** start TASK MATERIAL **
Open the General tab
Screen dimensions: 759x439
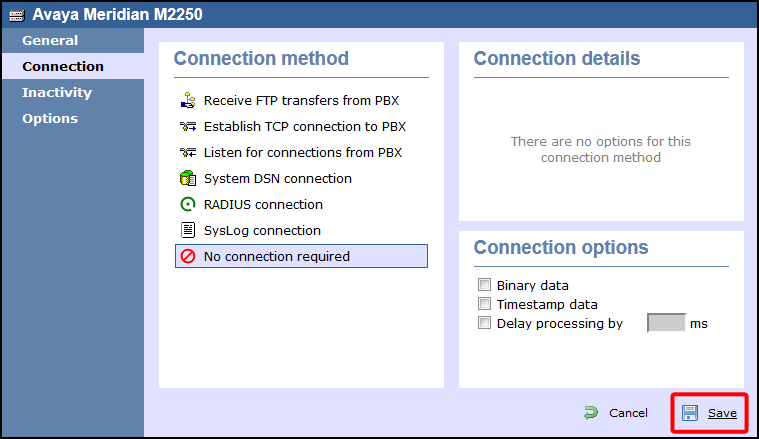coord(50,41)
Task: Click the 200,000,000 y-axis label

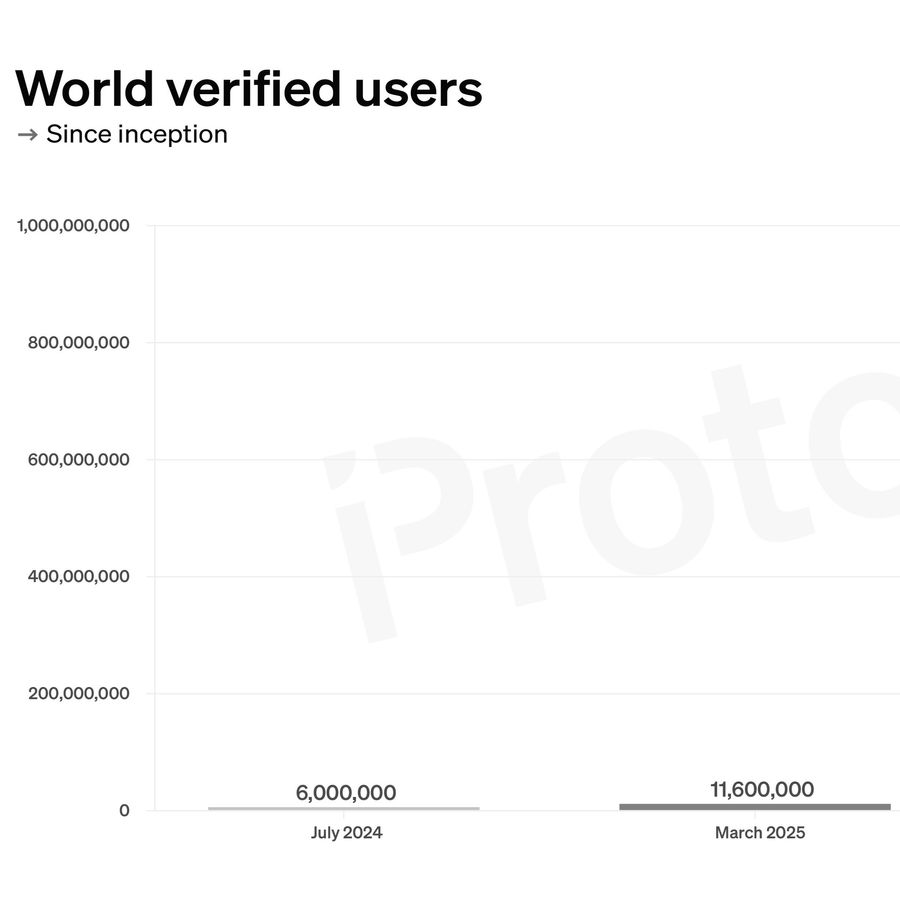Action: pos(78,694)
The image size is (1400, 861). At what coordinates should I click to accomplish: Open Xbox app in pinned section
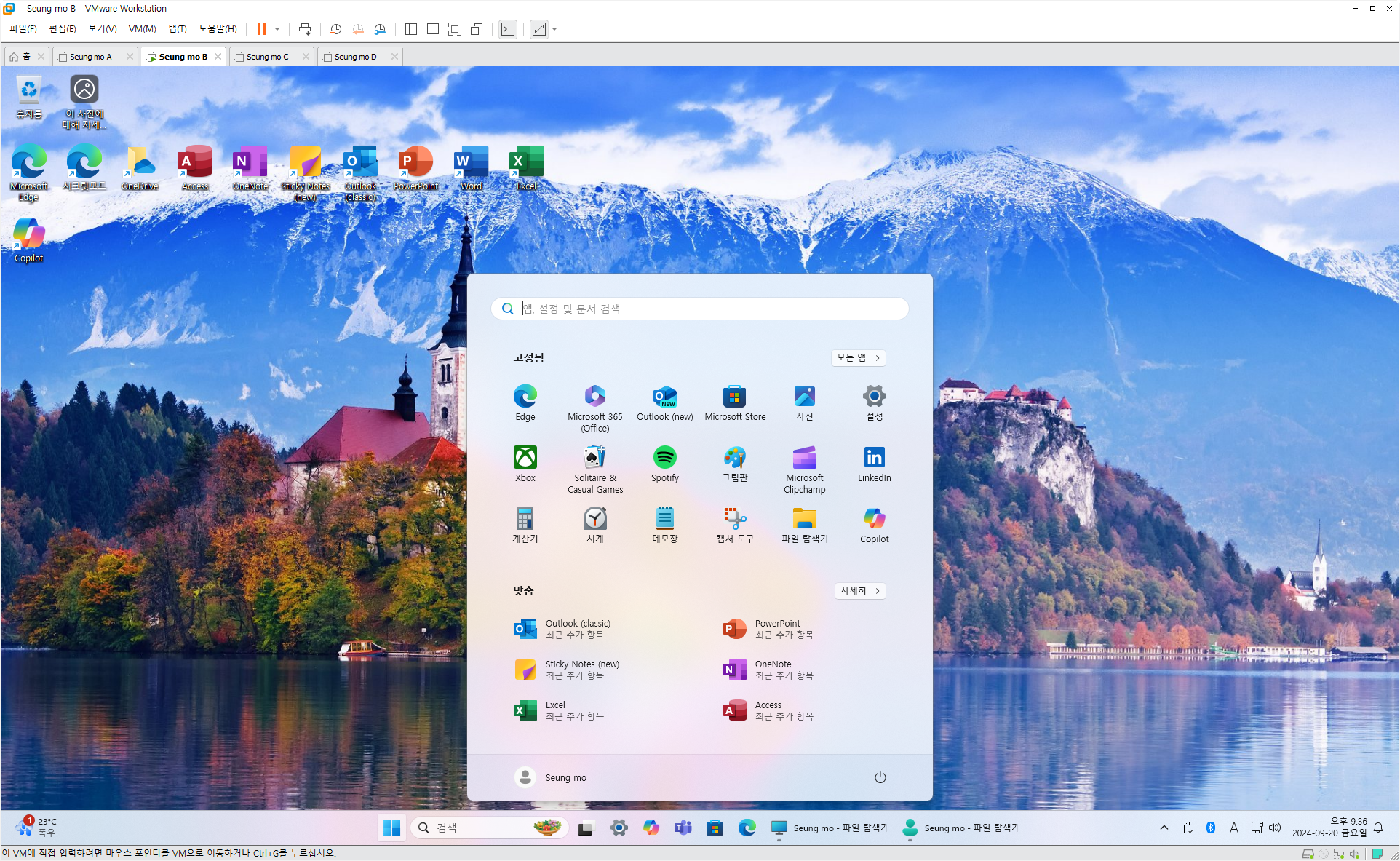525,464
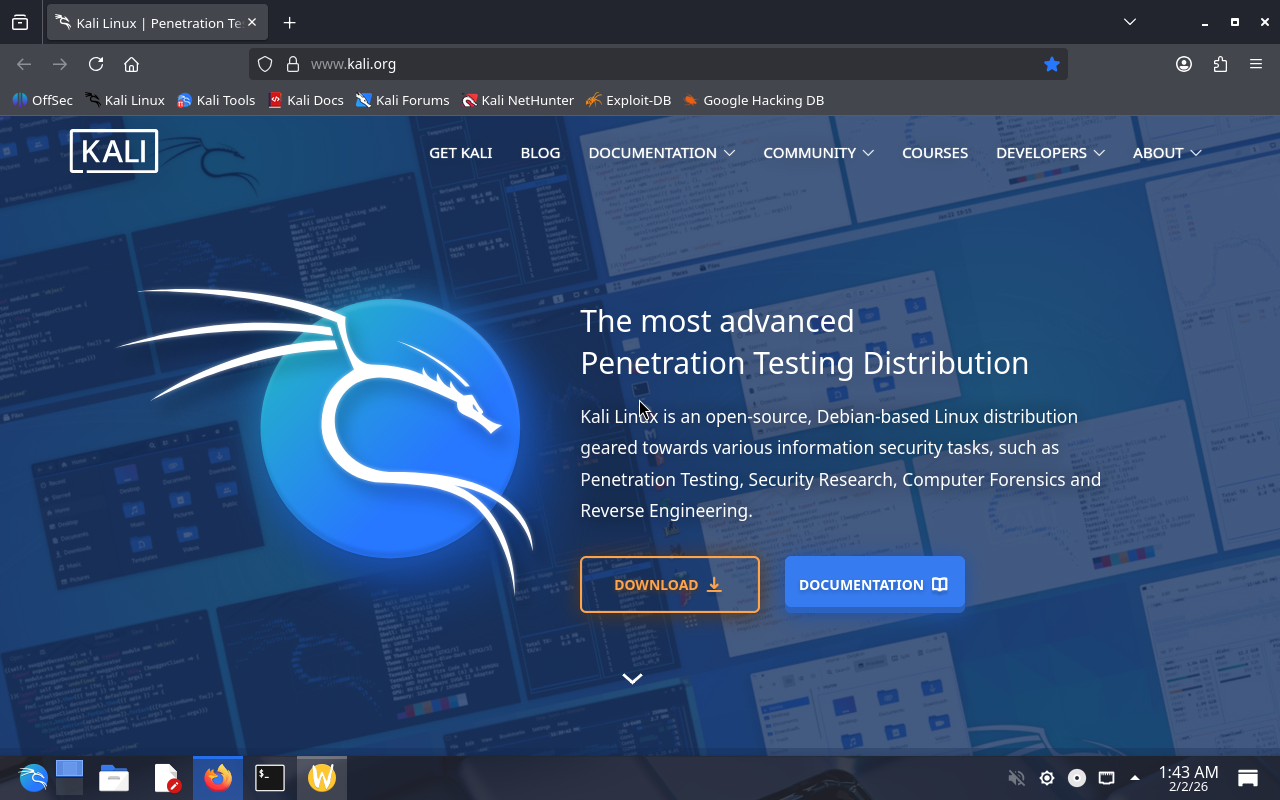
Task: Go to the browser home page icon
Action: click(x=131, y=64)
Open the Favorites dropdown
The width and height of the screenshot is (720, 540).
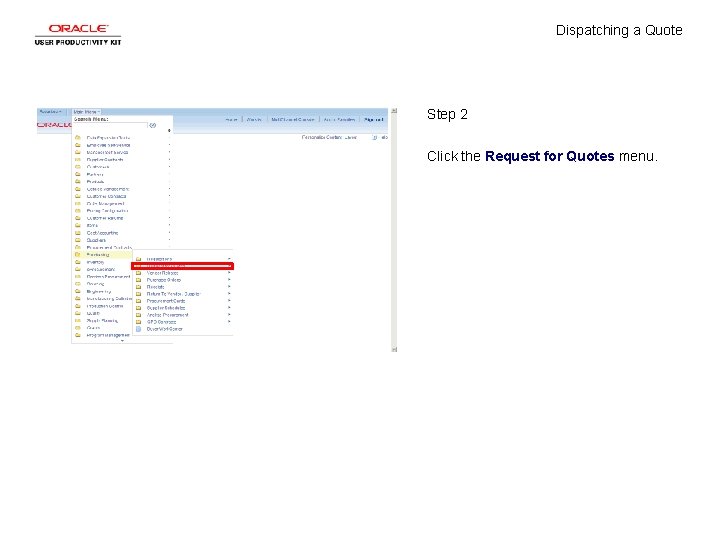coord(51,112)
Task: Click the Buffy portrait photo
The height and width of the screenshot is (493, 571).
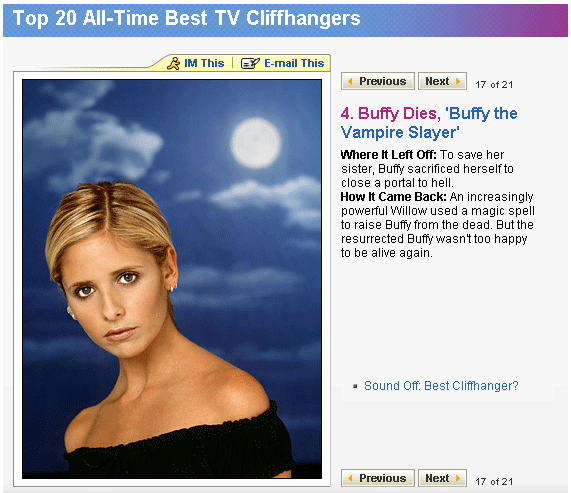Action: point(172,279)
** end TASK MATERIAL **
● **AIM OF THE TASK**
Copy out each of the lines above word for word, leaving out the pictures.

● **WORKED ANSWER**
Open the General tab
Screen dimensions: 759x439
coord(50,41)
Task: Click the 200,000,000 y-axis label

Action: pos(78,694)
The image size is (1400, 861). At what coordinates should I click to accomplish: Open Xbox app in pinned section
525,464
Task: Go to the browser home page icon
Action: click(x=131, y=64)
Open the Favorites dropdown
The width and height of the screenshot is (720, 540).
coord(51,112)
Task: Click the Buffy portrait photo
The height and width of the screenshot is (493, 571).
Action: point(172,279)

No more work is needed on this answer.